AUTHENTIC MESSAGE seperti yang disampaikan demo mahasiswa, petisi guru besar, dan terakhir film Dirty Vote selalu memiliki pengaruh yang impactful dan masif ke para voters.
Apalagi di masa-masa “genting” menjelang pencoblosan.
Maka, wajar Timses paslon 02, pihak yang tersinggung oleh pesan tersebut, bereaksi dengan cara MENEGASIKAN pesan tersebut.
Maka yang terjadi kemudian adalah apa yang disebut pertempuran “SOURCE CREDIBILITY”. Dimana masing-masing penyampai pesan saling berebut klaim mengenai siapa sumber pesan yang paling kredibel.
Pertama, KILL THE MESSAGE: Timses paslon 02 mencoba menegasikan pesan dengan menyebut sebagian besar isi film bernada fitnah, narasi kebencian yang asumtif, serta tidak ilmiah.
Kedua, KILL THE MESSENGER: mereka juga mencoba menegasikan pembuat pesan. Mereka mempertanyakan kapasitas para akademisi di balik Dirty Vote.
Mereka ingin merontokkan kredibilitas para ahli hukum tata negara tersebut sehingga pesan film tersebut menjadi tidak otoritatif.
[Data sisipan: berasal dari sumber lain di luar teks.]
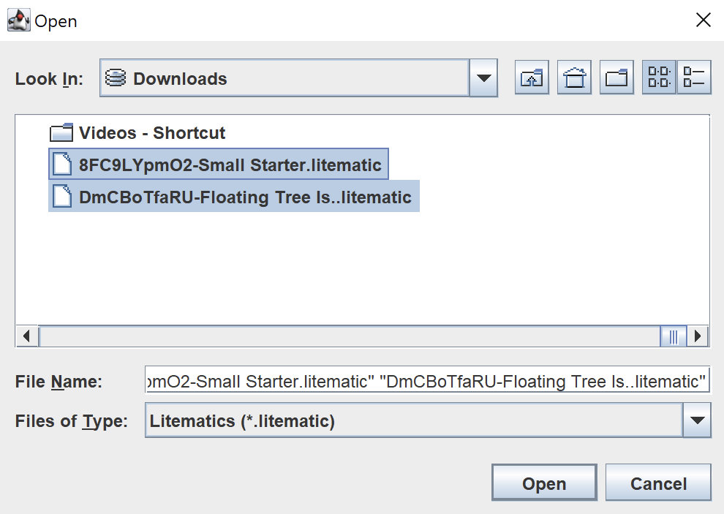
Task: Open the Downloads combo box
Action: point(285,78)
Aksi menegasikan ini dilakukan karena memang sosok akademisi dan guru besar dipandang sebagai figur otoritatif yg memiliki pengetahuan mendalam, analisis yang kritis, dan dipercaya tidak partisan
Sehingga opini atau kritik mereka dianggap lebih obyektif dan berbasis pada analisis ilmiah atau pengamatan kritis terhadap situasi.
Dalam konteks pemilu yang sangat kompetitif, informasi dari sumber yang dianggap kredibel seperti akademisi/guru besar ini dapat membantu swing voters dalam membuat keputusan berdasarkan fakta dan argumentasi yang obyektif, bukan sekedar retorika atau propaganda.
Namun pada akhirnya pilihan dikembalikan pada para voters itu sendiri. Mana MESSENGER yang lebih dipercaya oleh mereka, maka MESSAGE itu yang akan dipegang.